Aanwijzingen bij opdracht –
Neem uit de samenvatting over koorts bij kinderen letterlijk de passage over vanaf "Samenvatting" tot en met "over de herbeoordeling.".

Brontekst –
● ● ●

Samenvatting
-
Het is moeilijk om bij kinderen met koorts degenen met een ernstige infectie vroegtijdig te onderscheiden van de grote groep met een aandoening die vanzelf overgaat.
-
Voor de beoordeling van het kind met koorts zijn er alarmsymptomen die de kans op ernstige infecties meer of minder waarschijnlijk maken.
-
De gecombineerde afwezigheid van alarmsymptomen draagt bij aan het uitsluiten van ernstige infecties.
-
De waarden van CRP en procalcitonine hebben grote diagnostische waarde bij het kind met koorts in de tweede lijn.
-
Bij kinderen zonder alarmsymptomen en lage infectieparameters is een afwachtend beleid verantwoord, mits er een goede instructie is over de herbeoordeling.
-
Bij kinderen met ‘oranje’ alarmsymptomen of met licht verhoogde infectieparameters, bij wie een ernstige infectie niet goed is uit te sluiten, is klinische observatie of ambulante follow-up essentieel; empirische parenterale antibiotische behandeling dient laagdrempelig te worden overwogen.
-
Bij kinderen met ‘rode’ alarmsymptomen of sterk verhoogde infectieparameters is klinische observatie geïndiceerd. Bij kinderen jonger dan 3 maanden is ook empirische parenterale antibiotische behandeling geïndiceerd.

● ● ●

Uittreksels uit gegevens –
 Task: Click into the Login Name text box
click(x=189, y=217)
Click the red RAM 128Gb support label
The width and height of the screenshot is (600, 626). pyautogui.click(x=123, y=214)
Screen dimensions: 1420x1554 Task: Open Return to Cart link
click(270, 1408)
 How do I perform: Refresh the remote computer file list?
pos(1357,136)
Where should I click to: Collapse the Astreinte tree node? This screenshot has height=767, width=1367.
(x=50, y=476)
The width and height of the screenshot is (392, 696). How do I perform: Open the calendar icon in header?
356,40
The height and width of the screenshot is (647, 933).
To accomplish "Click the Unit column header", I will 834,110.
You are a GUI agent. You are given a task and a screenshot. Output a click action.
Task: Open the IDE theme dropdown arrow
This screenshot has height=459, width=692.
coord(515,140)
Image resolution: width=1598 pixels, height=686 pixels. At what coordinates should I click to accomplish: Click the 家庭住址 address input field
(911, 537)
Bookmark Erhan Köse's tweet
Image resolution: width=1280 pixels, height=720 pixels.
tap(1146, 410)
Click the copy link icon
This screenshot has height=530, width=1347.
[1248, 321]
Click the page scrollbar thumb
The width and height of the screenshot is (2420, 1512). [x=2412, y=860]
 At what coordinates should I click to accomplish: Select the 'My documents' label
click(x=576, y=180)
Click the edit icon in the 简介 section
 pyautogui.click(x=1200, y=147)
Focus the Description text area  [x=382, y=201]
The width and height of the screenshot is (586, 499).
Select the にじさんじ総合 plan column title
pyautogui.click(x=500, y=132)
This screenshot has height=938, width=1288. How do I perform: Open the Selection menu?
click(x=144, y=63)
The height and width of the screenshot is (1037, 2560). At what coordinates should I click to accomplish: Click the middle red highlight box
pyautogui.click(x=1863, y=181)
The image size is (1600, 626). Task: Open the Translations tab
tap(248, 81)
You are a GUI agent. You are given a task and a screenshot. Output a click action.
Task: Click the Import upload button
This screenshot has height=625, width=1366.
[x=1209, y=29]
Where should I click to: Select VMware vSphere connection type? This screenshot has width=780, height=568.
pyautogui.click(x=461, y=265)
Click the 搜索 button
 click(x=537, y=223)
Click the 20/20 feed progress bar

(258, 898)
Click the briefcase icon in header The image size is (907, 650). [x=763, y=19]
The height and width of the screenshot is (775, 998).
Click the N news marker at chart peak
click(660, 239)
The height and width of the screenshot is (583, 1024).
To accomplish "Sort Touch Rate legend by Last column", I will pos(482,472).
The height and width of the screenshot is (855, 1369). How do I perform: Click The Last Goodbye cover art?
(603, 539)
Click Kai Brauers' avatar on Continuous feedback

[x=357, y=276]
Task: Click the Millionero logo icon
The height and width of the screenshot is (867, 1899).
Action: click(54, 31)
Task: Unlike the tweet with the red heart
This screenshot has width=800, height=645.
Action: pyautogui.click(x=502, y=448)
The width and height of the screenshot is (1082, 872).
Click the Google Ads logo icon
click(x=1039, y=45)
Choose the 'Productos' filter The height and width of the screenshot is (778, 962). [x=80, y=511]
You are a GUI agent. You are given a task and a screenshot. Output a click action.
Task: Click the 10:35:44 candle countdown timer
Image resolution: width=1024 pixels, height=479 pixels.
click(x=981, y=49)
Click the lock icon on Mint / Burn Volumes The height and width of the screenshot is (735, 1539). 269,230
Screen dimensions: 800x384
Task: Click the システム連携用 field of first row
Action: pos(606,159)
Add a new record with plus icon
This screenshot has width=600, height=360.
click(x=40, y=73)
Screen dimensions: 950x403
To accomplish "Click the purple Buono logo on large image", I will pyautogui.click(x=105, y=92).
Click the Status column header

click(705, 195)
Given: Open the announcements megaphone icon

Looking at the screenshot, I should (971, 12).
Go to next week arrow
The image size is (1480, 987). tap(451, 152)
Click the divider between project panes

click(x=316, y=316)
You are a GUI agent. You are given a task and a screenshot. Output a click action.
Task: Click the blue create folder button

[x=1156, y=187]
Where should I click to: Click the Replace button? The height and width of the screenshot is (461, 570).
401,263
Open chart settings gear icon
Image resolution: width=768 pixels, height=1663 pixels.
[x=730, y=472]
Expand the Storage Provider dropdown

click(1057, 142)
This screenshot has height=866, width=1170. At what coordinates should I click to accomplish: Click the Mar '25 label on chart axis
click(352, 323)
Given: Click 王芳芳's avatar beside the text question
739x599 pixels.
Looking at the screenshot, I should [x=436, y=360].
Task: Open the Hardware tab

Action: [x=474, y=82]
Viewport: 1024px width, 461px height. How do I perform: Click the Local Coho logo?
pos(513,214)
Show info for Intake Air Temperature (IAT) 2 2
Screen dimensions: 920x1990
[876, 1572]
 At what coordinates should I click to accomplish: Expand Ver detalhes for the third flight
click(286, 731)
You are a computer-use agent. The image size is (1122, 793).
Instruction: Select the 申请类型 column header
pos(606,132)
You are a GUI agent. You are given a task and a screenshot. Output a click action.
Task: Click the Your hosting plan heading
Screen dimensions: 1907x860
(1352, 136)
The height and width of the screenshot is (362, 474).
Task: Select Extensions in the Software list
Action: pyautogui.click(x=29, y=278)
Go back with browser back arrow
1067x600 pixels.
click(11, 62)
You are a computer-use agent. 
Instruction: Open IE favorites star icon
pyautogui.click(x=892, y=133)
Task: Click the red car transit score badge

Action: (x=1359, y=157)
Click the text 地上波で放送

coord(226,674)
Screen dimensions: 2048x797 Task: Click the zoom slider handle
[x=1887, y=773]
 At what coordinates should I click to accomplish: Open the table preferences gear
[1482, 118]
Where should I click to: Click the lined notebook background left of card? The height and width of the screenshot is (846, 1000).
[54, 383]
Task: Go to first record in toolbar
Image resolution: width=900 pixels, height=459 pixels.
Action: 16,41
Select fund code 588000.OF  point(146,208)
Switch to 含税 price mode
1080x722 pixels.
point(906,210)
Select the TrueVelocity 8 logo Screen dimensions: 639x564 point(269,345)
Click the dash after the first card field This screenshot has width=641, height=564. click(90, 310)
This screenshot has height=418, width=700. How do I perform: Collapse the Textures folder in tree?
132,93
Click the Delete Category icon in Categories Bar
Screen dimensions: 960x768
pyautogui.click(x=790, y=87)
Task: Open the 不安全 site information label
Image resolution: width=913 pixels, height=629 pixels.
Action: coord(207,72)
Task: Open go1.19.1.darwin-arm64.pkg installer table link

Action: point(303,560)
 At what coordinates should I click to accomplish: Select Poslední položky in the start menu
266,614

● ● ●

Antwoordvak –
Samenvatting
-
Het is moeilijk om bij kinderen met koorts degenen met een ernstige infectie vroegtijdig te onderscheiden van de grote groep met een aandoening die vanzelf overgaat.
-
Voor de beoordeling van het kind met koorts zijn er alarmsymptomen die de kans op ernstige infecties meer of minder waarschijnlijk maken.
-
De gecombineerde afwezigheid van alarmsymptomen draagt bij aan het uitsluiten van ernstige infecties.
-
De waarden van CRP en procalcitonine hebben grote diagnostische waarde bij het kind met koorts in de tweede lijn.
-
Bij kinderen zonder alarmsymptomen en lage infectieparameters is een afwachtend beleid verantwoord, mits er een goede instructie is over de herbeoordeling.